Listing:
□ □ □ □

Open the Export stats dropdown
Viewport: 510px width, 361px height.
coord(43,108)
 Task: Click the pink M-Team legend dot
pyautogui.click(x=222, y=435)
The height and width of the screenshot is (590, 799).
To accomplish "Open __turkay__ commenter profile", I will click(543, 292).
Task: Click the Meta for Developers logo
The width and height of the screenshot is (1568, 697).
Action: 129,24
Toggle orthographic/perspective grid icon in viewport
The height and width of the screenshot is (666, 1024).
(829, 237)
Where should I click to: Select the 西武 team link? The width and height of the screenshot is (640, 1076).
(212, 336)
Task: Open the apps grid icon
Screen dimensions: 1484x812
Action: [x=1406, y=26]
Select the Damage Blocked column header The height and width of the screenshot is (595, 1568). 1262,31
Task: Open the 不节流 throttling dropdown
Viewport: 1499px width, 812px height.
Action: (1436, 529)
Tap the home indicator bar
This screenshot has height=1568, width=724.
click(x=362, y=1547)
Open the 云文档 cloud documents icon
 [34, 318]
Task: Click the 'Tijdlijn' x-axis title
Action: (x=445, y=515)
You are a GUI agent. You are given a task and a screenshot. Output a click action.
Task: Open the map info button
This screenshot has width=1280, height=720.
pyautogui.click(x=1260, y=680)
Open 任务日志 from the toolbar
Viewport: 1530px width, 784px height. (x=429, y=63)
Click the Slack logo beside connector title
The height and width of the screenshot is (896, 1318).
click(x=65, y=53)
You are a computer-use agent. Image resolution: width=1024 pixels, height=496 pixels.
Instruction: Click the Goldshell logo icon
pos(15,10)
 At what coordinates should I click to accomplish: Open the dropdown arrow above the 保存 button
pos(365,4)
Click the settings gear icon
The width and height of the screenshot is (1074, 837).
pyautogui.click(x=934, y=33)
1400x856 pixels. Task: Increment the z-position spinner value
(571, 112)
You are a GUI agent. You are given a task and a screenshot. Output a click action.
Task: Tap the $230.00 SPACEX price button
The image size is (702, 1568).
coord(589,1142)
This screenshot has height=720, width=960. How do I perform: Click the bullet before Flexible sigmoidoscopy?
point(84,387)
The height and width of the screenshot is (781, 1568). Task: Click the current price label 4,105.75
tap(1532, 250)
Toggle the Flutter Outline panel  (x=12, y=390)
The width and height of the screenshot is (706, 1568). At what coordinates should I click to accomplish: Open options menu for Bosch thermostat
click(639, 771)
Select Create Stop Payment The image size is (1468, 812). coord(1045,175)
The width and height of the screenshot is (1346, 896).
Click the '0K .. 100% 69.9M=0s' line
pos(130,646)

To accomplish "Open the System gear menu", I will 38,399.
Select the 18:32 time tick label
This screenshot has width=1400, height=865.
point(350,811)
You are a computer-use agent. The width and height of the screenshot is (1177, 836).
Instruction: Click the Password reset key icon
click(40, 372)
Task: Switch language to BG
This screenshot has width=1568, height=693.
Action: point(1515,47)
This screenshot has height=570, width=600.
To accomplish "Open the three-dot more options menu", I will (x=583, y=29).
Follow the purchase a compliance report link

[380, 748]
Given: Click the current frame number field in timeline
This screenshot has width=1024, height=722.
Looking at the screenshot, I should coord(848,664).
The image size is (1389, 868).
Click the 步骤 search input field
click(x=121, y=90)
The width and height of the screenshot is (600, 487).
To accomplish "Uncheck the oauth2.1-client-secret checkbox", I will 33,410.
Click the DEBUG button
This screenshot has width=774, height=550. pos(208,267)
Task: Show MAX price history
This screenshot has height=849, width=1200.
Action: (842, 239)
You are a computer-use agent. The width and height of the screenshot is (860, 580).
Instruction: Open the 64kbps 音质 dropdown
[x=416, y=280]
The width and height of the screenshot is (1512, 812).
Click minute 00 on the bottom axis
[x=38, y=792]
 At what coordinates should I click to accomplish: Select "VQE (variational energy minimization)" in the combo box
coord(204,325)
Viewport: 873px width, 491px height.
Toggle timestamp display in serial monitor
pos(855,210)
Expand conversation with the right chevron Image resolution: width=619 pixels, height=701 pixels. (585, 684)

□ □ □ □

Stated exercise: Lay out the entries above as a Markdown table with the columns "Row" and "Text": number each line in order and skip any blank lines.

Solution below:
| Row | Text |
|---|---|
| 1 | Open the Export stats dropdown |
| 2 | Viewport: 510px width, 361px height. |
| 3 | coord(43,108) |
| 4 |  Task: Click the pink M-Team legend dot |
| 5 | pyautogui.click(x=222, y=435) |
| 6 | The height and width of the screenshot is (590, 799). |
| 7 | To accomplish "Open __turkay__ commenter profile", I will click(543, 292). |
| 8 | Task: Click the Meta for Developers logo |
| 9 | The width and height of the screenshot is (1568, 697). |
| 10 | Action: 129,24 |
| 11 | Toggle orthographic/perspective grid icon in viewport |
| 12 | The height and width of the screenshot is (666, 1024). |
| 13 | (829, 237) |
| 14 | Where should I click to: Select the 西武 team link? The width and height of the screenshot is (640, 1076). |
| 15 | (212, 336) |
| 16 | Task: Open the apps grid icon |
| 17 | Screen dimensions: 1484x812 |
| 18 | Action: [x=1406, y=26] |
| 19 | Select the Damage Blocked column header The height and width of the screenshot is (595, 1568). 1262,31 |
| 20 | Task: Open the 不节流 throttling dropdown |
| 21 | Viewport: 1499px width, 812px height. |
| 22 | Action: (1436, 529) |
| 23 | Tap the home indicator bar |
| 24 | This screenshot has height=1568, width=724. |
| 25 | click(x=362, y=1547) |
| 26 | Open the 云文档 cloud documents icon |
| 27 |  [34, 318] |
| 28 | Task: Click the 'Tijdlijn' x-axis title |
| 29 | Action: (x=445, y=515) |
| 30 | You are a GUI agent. You are given a task and a screenshot. Output a click action. |
| 31 | Task: Open the map info button |
| 32 | This screenshot has width=1280, height=720. |
| 33 | pyautogui.click(x=1260, y=680) |
| 34 | Open 任务日志 from the toolbar |
| 35 | Viewport: 1530px width, 784px height. (x=429, y=63) |
| 36 | Click the Slack logo beside connector title |
| 37 | The height and width of the screenshot is (896, 1318). |
| 38 | click(x=65, y=53) |
| 39 | You are a computer-use agent. Image resolution: width=1024 pixels, height=496 pixels. |
| 40 | Instruction: Click the Goldshell logo icon |
| 41 | pos(15,10) |
| 42 |  At what coordinates should I click to accomplish: Open the dropdown arrow above the 保存 button |
| 43 | pos(365,4) |
| 44 | Click the settings gear icon |
| 45 | The width and height of the screenshot is (1074, 837). |
| 46 | pyautogui.click(x=934, y=33) |
| 47 | 1400x856 pixels. Task: Increment the z-position spinner value |
| 48 | (571, 112) |
| 49 | You are a GUI agent. You are given a task and a screenshot. Output a click action. |
| 50 | Task: Tap the $230.00 SPACEX price button |
| 51 | The image size is (702, 1568). |
| 52 | coord(589,1142) |
| 53 | This screenshot has height=720, width=960. How do I perform: Click the bullet before Flexible sigmoidoscopy? |
| 54 | point(84,387) |
| 55 | The height and width of the screenshot is (781, 1568). Task: Click the current price label 4,105.75 |
| 56 | tap(1532, 250) |
| 57 | Toggle the Flutter Outline panel  (x=12, y=390) |
| 58 | The width and height of the screenshot is (706, 1568). At what coordinates should I click to accomplish: Open options menu for Bosch thermostat |
| 59 | click(639, 771) |
| 60 | Select Create Stop Payment The image size is (1468, 812). coord(1045,175) |
| 61 | The width and height of the screenshot is (1346, 896). |
| 62 | Click the '0K .. 100% 69.9M=0s' line |
| 63 | pos(130,646) |
| 64 | To accomplish "Open the System gear menu", I will 38,399. |
| 65 | Select the 18:32 time tick label |
| 66 | This screenshot has width=1400, height=865. |
| 67 | point(350,811) |
| 68 | You are a computer-use agent. The width and height of the screenshot is (1177, 836). |
| 69 | Instruction: Click the Password reset key icon |
| 70 | click(40, 372) |
| 71 | Task: Switch language to BG |
| 72 | This screenshot has width=1568, height=693. |
| 73 | Action: point(1515,47) |
| 74 | This screenshot has height=570, width=600. |
| 75 | To accomplish "Open the three-dot more options menu", I will (x=583, y=29). |
| 76 | Follow the purchase a compliance report link |
| 77 | [380, 748] |
| 78 | Given: Click the current frame number field in timeline |
| 79 | This screenshot has width=1024, height=722. |
| 80 | Looking at the screenshot, I should coord(848,664). |
| 81 | The image size is (1389, 868). |
| 82 | Click the 步骤 search input field |
| 83 | click(x=121, y=90) |
| 84 | The width and height of the screenshot is (600, 487). |
| 85 | To accomplish "Uncheck the oauth2.1-client-secret checkbox", I will 33,410. |
| 86 | Click the DEBUG button |
| 87 | This screenshot has width=774, height=550. pos(208,267) |
| 88 | Task: Show MAX price history |
| 89 | This screenshot has height=849, width=1200. |
| 90 | Action: (842, 239) |
| 91 | You are a computer-use agent. The width and height of the screenshot is (860, 580). |
| 92 | Instruction: Open the 64kbps 音质 dropdown |
| 93 | [x=416, y=280] |
| 94 | The width and height of the screenshot is (1512, 812). |
| 95 | Click minute 00 on the bottom axis |
| 96 | [x=38, y=792] |
| 97 |  At what coordinates should I click to accomplish: Select "VQE (variational energy minimization)" in the combo box |
| 98 | coord(204,325) |
| 99 | Viewport: 873px width, 491px height. |
| 100 | Toggle timestamp display in serial monitor |
| 101 | pos(855,210) |
| 102 | Expand conversation with the right chevron Image resolution: width=619 pixels, height=701 pixels. (585, 684) |